In the process of awarding the contract to Tactical steel, Ahmad agreed to pay them the quoted amount of € 1,195,603 for Adidas equipment. This is an inflation of over € 830,000 on the amount quoted by Puma and considering that the technical equipment from the top companies does not vary in price.

It is the complaint by Puma on these transactions that got Ahmad arrested in Paris on 5th June 2019 to answer to various corruption and money-laundering related charges.

To compound the grave situation further, in late 2018 CAF procured 60,000 footballs for distribution to CAF members from ES Pro consulting (an affiliate of Tactical Steel).

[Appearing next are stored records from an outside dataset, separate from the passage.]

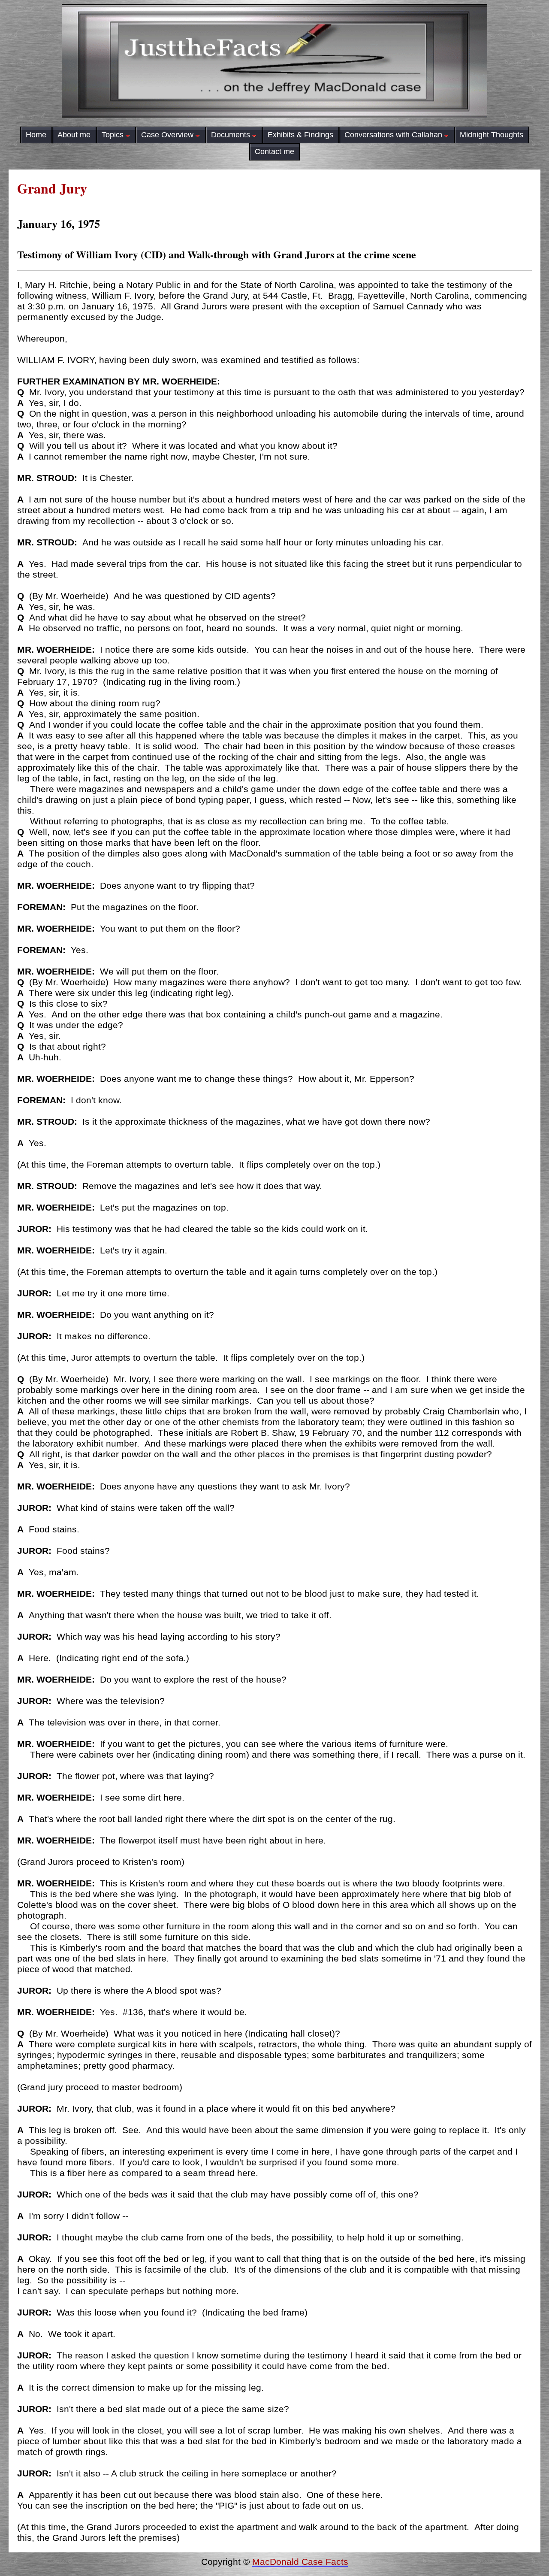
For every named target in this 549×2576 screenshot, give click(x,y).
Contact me (274, 151)
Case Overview (167, 134)
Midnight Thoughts (491, 134)
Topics (113, 134)
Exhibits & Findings (300, 134)
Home (36, 134)
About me (73, 134)
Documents (230, 134)
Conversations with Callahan (393, 134)
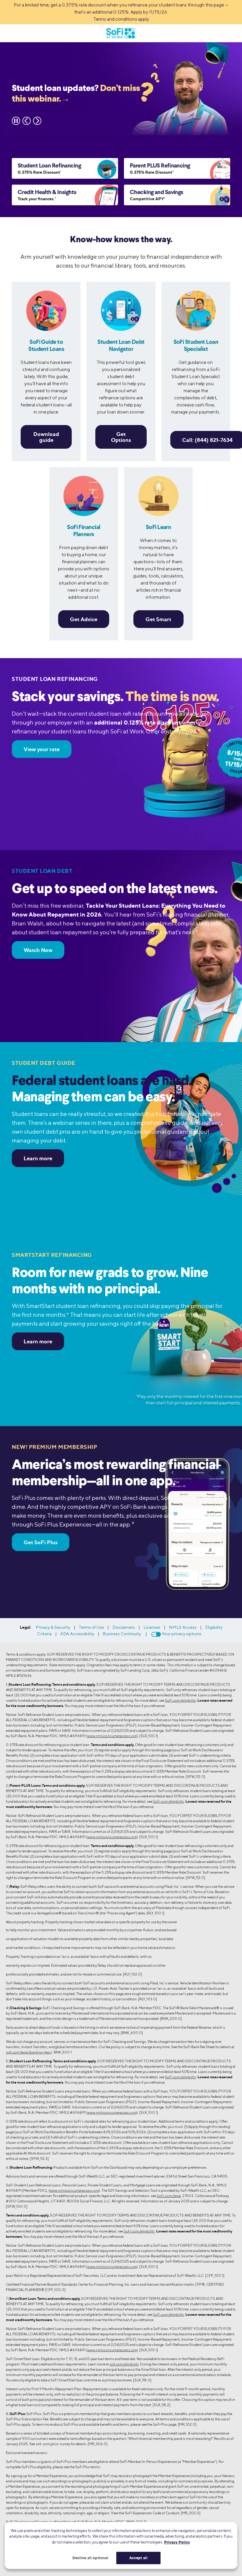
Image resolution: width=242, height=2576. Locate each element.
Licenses (151, 1627)
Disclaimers (123, 1627)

For the balls, CAF paid $ 889,412 through a French bank account of the company and separately $ 738,670 through a Dubai-based bank account.

Caption: CAF complicity in money-laundering. Two payments for the same project wired into 2 separate accounts in France and Dubai.

The French police flagged this matter as critical to prove the money-laundering accusations against Ahmad.

Clearly, both Ahmad and Fouzi Lekjaa have engaged in quite a bit of monkey business with CAF bank accounts.

To cover their tracks, they have been systematically replacing old employees in critical positions with Moroccans, whose allegiance is solely to Lekjaa. The appointment of the dentist Mouad Hajji to the position of GS is the clearest example of this open nepotism. Hajji was brought in initially under pretext of shadowing the then GS Amr Fahmy, but insiders point out that Fahmy was going to be ejected anyway, whether he had made the formal complaint against Ahmad to FIFA Ethics committee or not.

So CAF is broke, and the reason has been the consistent looting and raiding of its reserves by President Ahmad and Finance Committee Chairman Lekjaa.

Caption: Crying wolf, Lekjaa hypocritically says that CAF is corrupt while he controls the purse strings personally.

CAF is struggling to pay the prize monies for the recently concluded AFCON, in most cases only having paid 50% down payments to the finalists Algeria and Senegal.

However, CAF was able to pay Egypt an upfront $1,000,000 under the pretext of preparing their fields, the question therefore remains whether this money will be recovered from Egypt’s share of the AFCON revenues?

So why is Fouzi Lekjaa using every opportunity he gets to continuously decry corruption at CAF?

This is the same Fouzi Lekjaa who head-butted an Ethiopian referee on the field of play during a Confederations Cup final then pulled strings within the disciplinary committee of CAF to allow the matter to slide.

The same Lekjaa who complained about teams fielding overage players at the Under-17 AFCON in Tanzania earlier in the year, when photo evidence shows his own players to be more than over-age.

Who can forget the time when Ivory Coast FA President Sidy Diallo physically attacked Fouzi Lekjaa on claims that he (Lekjaa) had influenced the selection of match officials, who in turn aided Morocco to unfairly win and qualify for the FIFA World Cup 2018.

Caption: CIV FA President Sidy Diallo almost bashed Fouzi Lekjaa for bribing referees to help Morocco National team qualify for the World Cup.

During the recent meeting of the Moroccan FA in the town of Skhirat, Lekjaa called out “deep-seated corruption and ‘other dysfunction’ at the heart of CAF”…

Isn’t this a case of the pot calling the kettle black…?

Lekjaa must NEVER be allowed to deflect from his personal role in the looting of CAF coffers alongside President Ahmad.